The study revealed that being old age, hypertension, cardiac disease, smoking, obesity, having type 2 diabetes mellitus was predictor variable for presence of chronic kidney disease among type 2 diabetic patients. This was consistent with the study reported that age, smoking, and DM duration has significant association with CKD development among diabetic patient [83].Another systematic review showed that duration of diabetics and having hypertension and obesity has increased risk of chronic kidney disease among diabetic patients [81, 84, 85]. The study in China also showed that old age, smoking, and hypertension were predictor variables of CKD with increased morbidity and mortality in T2DM patients [86].

Conclusion

This systematic review and meta-analysis revealed that the prevalence of chronic kidney disease among type 2 diabetes mellites patients was high based on the included 20 articles. The prevalence of chronic kidney disease varies across country with the highest in USA and the lowest in Ethiopia. The review reported that old age, hypertension, having cardiac disease, smoking, obesity, having history of type 2 diabetes mellitus were predictor variables for chronic kidney disease among diabetic patients.
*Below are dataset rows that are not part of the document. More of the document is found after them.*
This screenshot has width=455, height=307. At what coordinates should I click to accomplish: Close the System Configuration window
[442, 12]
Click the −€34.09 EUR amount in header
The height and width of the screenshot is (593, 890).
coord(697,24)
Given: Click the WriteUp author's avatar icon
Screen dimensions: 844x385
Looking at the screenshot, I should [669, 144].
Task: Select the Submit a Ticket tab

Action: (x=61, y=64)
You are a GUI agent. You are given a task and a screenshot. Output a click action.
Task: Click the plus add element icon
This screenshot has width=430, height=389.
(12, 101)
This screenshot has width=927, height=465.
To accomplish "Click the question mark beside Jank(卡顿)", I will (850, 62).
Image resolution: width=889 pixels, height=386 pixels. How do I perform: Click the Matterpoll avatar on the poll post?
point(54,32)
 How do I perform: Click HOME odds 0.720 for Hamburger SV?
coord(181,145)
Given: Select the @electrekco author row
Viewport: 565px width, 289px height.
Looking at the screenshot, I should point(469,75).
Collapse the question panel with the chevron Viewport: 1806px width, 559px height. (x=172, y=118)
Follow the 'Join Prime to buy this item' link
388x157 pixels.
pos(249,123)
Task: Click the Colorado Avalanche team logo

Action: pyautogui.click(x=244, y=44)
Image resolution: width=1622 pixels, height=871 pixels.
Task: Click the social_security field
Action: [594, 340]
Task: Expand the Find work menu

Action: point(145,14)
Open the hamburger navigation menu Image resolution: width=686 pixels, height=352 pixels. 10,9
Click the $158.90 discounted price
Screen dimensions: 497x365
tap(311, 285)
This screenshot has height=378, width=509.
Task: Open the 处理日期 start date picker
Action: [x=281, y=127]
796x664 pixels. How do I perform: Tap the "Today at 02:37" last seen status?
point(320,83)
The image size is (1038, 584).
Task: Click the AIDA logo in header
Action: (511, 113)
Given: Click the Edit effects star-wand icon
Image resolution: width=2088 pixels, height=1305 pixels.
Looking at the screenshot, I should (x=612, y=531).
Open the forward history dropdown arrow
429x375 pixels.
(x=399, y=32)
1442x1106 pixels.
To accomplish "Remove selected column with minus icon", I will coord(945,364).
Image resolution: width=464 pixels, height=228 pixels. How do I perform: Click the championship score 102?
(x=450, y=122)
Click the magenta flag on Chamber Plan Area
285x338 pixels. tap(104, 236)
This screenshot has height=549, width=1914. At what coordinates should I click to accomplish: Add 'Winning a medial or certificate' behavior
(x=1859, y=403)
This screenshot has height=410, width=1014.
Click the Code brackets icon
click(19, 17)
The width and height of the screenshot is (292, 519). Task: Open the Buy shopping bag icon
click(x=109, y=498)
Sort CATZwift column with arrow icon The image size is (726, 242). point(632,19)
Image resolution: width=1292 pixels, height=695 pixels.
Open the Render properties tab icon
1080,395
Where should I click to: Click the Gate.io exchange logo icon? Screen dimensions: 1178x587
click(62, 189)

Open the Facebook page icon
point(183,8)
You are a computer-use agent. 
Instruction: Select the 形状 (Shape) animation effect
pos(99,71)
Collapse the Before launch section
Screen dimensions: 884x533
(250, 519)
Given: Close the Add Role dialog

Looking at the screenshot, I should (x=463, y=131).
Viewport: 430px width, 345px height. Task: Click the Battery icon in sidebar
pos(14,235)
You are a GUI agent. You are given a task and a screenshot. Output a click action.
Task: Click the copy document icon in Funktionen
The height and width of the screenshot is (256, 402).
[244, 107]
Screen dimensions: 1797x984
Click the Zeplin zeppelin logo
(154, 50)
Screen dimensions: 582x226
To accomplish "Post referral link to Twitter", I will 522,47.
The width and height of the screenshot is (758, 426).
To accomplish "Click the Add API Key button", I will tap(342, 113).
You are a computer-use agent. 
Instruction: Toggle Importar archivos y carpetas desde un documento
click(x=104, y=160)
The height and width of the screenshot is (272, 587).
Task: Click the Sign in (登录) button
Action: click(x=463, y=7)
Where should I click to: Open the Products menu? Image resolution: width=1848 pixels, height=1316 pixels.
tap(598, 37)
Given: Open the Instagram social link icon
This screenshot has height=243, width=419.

Patients with CKD have an elevated risk of severe renal and cardiovascular morbidity and mortality. Therefore, in order to lower the morbidity and mortality from chronic kidney disease among type 2 diabetic patients, it is advised to develop both preventive and curative intervention strategies, such as raising awareness, creating a supportive environment and prescribing appropriate medication at an early stage.